The Big Questions: Trump and the GOP ’12 Pack


Mark Halperin’s answers in this week’s TIME.

What is Donald Trump doing to the GOP field?
Turning it upside down. Trump’s sudden surge to the top of several national horse-race polls has left his rivals dazed and confused. His iconic persona; global fame; big, swinging pocketbook; and unerring sense of self-promotion have sucked up airtime and oxygen. Trump is generating so much grass-roots excitement that he has added staff to handle the ringing phones and is collecting hundreds of thousands of e-mail addresses from callers begging him to run. If Trump has not been particularly specific or consistent on policy issues, neither have his potential rivals.

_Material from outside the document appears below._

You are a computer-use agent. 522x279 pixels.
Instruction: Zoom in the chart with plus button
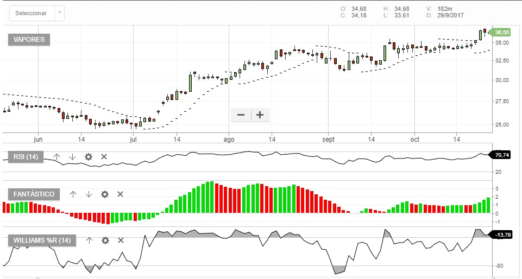click(x=260, y=115)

Who is suffering most from Trump’s gambits?
The Donald’s rise has dented Mitt Romney’s claim that he is the best businessman in the race and the Republicans’ undisputed front runner. The mogul’s no-holds-barred verbal assaults on President Obama have made even the bilious Newt Gingrich seem mild and discursive. And Trump is dominating the dialogue on his terms: GOP potentials and even Obama have been obliged to comment publicly on his clout and his views.

Can the others borrow anything from Trump’s bag of tricks?
Trump has gotten a lot of mileage out of his demand for access to the President’s birth certificate. It’s not clear, however, that his mix of Fifth Avenue populism and aggressive nationalism can be copied. But his brusque repudiations of China and Saudi Arabia, his demand that the U.S. stop playing the patsy and his assessment of Obama’s presidency as the “worst ever” touch a nerve in GOP circles. Rivals can cadge the substance; re-creating Trump’s singular style is impossible.